Tuesday, January 16, 2007

Fat Boys Don't Bounce

One thing about frigid temperatures and icy roads, people stay close to home.  That is except for dedicated feed salesman!  We see a unique opportunity in catching ranchers close to the heating stove after chores are done and cattle fed.  However it does bring about another set of difficulties, that being, keeping ones feet firmly on the ground!  And yesterday was no exception as I slowly made my way from one hard to catch prospect to another.
I was counting my blessings as I approached the home of a very hard to catch prospect and seen that his feed pickup was in the shed.  His twin rat terriers were as anxious as ever to bite at my ankles as I stepped from the car and began my "baby stepping" toward his back porch.  Normally with good footing I can kick the little ankle-biters off but with the ice underfoot this was not an option.  So I just dragged the little cusses along growling and holding on to my pant leg.
Very carefully holding on to the porch railing, I was able to rid myself of the two attached appendages.  Slowly I made my way up the ice covered steps to the back door.  I knocked loudly a couple times, eagerly awaiting his appearance so that I could get in out of the bone chilling wind.  But to my great disappointment, no one was there.

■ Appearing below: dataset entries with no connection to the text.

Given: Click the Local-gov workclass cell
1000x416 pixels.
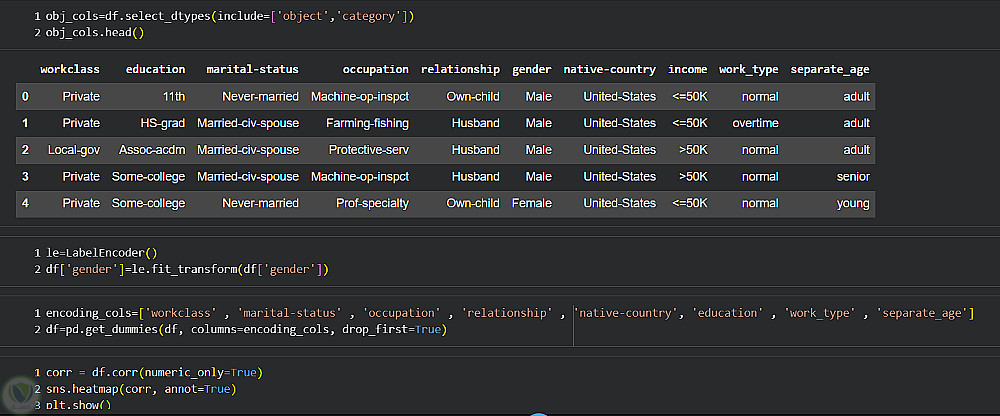Looking at the screenshot, I should (74, 150).
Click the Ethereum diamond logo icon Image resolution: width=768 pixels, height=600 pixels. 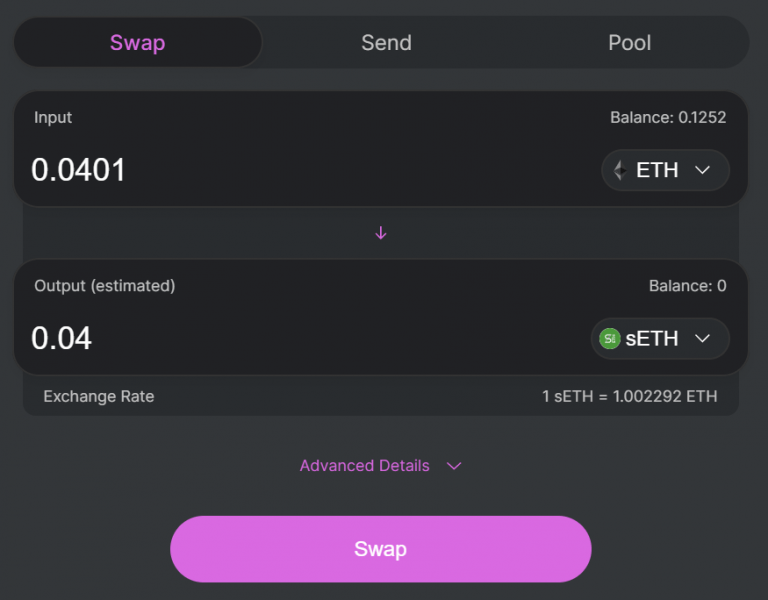[621, 170]
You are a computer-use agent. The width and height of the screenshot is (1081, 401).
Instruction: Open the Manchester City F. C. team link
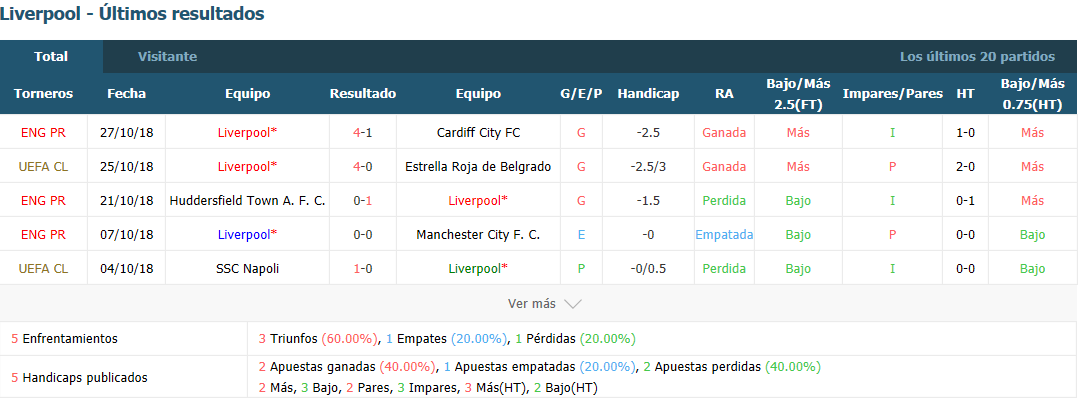478,234
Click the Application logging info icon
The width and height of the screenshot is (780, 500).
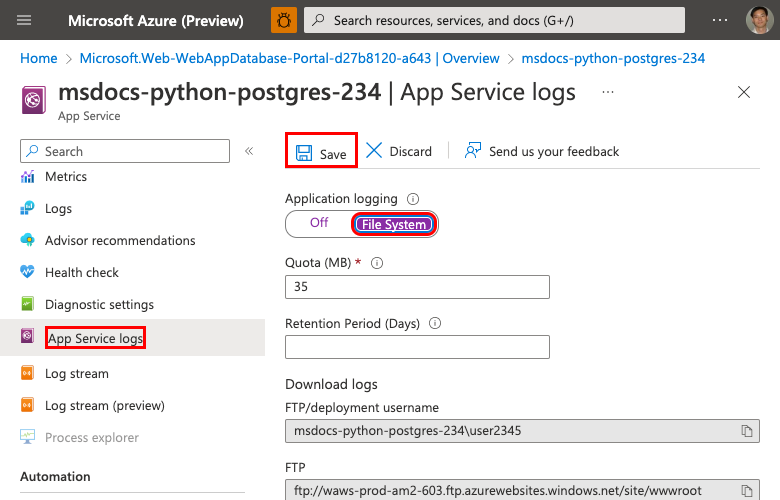click(413, 199)
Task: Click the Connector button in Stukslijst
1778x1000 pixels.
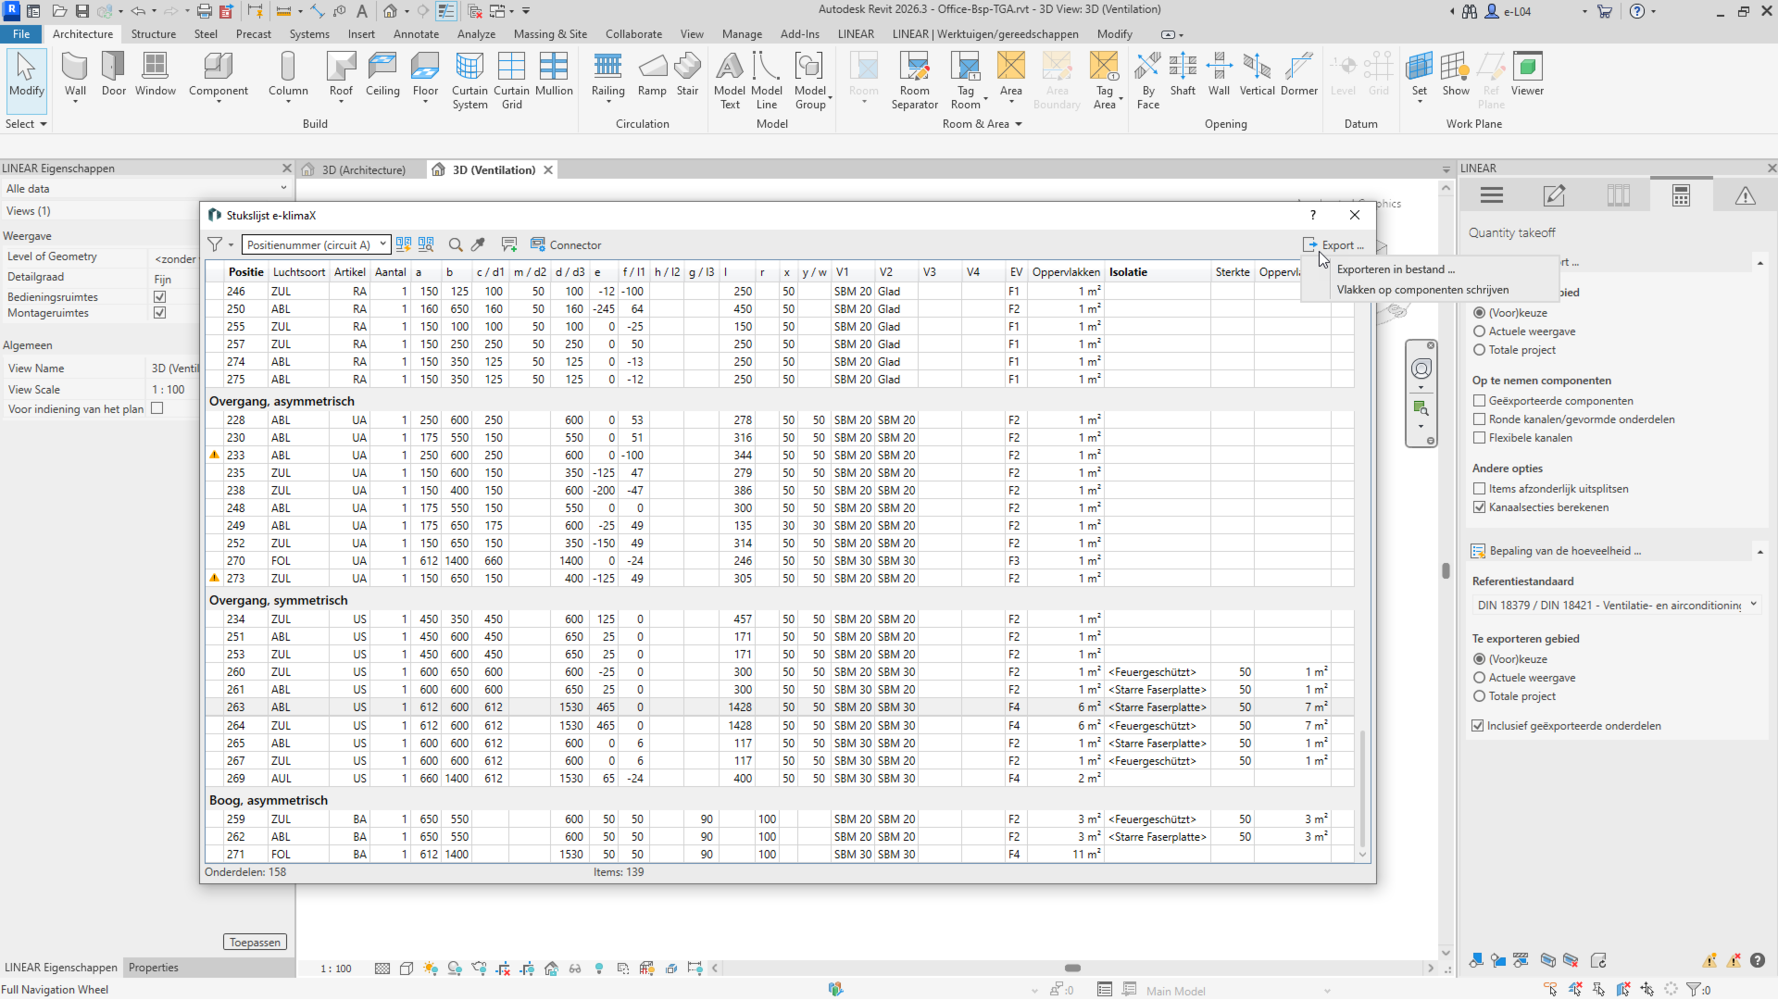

I turned and slowly made my way back to the ice covered steps of the porch rubbing my hands together in an attempt to warm them.  The two ankle biters were waiting patiently for me at the bottom step.  Fearing they might cause me to loose my footing (and knowing that the owner wasn't home), I let go of a stern bellow that sent them scurrying around behind the house and eased on down the steps.
I headed back across the yard totally disappointed that I had again missed an opportunity with this prospect.  So totally was I focused on planning my next call that I never realized the very slight slope in the yard two steps from my car door.  In the next instance I was suspended in mid air resembling the position of a magician's assistant as he passes a hoop to show there is no wires attached.
I landed so prone that my heels, butt, back and head hit at exactly the same time with a very audible WOOF!  This sound raised the attention of the ankle biters who rounded the corner of the house in a dead run.  My next memory is trying to determine which was the most important crisis; getting air back into my collapsed lungs, freezing to death only inches from my car, or the ankle biters who had discovered that my ear lobes were now down on their level.
Well as you can see by my relating this story that I did in deed survive.  But I am sure dreading going to the coffee shop this morning hobbling like a 100 year old man.  And there is no doubt the Band-Aids on my ear lobes will attract some attention.